- Opening Delimiter -
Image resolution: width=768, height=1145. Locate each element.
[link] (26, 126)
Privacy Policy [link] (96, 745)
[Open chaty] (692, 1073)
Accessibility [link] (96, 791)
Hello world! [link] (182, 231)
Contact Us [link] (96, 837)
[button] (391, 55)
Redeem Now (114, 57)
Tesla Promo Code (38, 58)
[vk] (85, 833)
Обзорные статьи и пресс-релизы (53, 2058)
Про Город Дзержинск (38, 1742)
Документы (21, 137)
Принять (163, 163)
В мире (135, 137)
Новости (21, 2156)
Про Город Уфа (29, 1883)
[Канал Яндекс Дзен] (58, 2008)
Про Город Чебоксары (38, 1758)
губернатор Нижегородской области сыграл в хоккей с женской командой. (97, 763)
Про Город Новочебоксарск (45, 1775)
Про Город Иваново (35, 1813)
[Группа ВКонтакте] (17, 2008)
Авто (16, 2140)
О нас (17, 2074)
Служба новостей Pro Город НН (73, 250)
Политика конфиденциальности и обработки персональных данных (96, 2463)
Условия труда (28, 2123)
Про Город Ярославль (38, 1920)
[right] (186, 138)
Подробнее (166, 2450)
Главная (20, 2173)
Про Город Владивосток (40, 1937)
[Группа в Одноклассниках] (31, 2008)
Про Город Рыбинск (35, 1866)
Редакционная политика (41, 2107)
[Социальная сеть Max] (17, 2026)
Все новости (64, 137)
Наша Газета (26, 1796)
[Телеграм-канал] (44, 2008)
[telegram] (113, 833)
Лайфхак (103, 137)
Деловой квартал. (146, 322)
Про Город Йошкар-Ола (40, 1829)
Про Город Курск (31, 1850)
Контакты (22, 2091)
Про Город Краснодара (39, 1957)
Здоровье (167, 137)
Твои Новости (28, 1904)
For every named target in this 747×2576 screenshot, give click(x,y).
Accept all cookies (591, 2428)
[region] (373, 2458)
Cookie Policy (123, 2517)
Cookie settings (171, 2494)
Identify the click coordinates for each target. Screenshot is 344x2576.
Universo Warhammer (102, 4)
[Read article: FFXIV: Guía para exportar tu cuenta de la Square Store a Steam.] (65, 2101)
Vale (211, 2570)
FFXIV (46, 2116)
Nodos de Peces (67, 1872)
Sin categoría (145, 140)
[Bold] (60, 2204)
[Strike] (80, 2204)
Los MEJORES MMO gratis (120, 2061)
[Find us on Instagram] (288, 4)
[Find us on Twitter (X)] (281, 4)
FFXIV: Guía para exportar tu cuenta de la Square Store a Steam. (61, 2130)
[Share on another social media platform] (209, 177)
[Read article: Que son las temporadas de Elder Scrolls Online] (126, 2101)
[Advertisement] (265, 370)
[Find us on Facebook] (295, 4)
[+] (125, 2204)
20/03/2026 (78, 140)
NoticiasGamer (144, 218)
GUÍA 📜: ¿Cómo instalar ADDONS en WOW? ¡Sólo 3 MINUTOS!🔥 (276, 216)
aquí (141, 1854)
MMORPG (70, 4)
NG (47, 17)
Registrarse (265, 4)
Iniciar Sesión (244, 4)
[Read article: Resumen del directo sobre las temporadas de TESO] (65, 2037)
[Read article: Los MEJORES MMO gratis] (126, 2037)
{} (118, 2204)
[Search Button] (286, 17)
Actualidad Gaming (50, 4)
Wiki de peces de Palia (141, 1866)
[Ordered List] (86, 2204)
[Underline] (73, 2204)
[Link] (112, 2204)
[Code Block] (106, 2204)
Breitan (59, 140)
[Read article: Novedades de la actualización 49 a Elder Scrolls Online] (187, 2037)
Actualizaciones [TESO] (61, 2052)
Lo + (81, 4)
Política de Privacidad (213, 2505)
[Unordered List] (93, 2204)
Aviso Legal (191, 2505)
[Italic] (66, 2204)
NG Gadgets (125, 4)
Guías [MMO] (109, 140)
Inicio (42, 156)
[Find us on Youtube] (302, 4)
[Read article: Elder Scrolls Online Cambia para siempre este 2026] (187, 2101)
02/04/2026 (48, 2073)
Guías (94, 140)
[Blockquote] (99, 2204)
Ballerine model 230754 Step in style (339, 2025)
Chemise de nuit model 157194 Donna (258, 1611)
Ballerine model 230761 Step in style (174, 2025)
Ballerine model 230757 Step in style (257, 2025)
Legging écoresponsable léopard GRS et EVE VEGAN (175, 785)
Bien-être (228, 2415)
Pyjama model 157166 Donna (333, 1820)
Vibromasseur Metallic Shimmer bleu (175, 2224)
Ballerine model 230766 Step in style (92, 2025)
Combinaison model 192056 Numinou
- Closing Delimiter -
- Required action: When a line above contains the string "target", copy that line.

- Answer for this exercise:
For every named target in this 747×2576 screenshot, give click(x,y).
Identify the click coordinates for each target. Screenshot is 344x2576.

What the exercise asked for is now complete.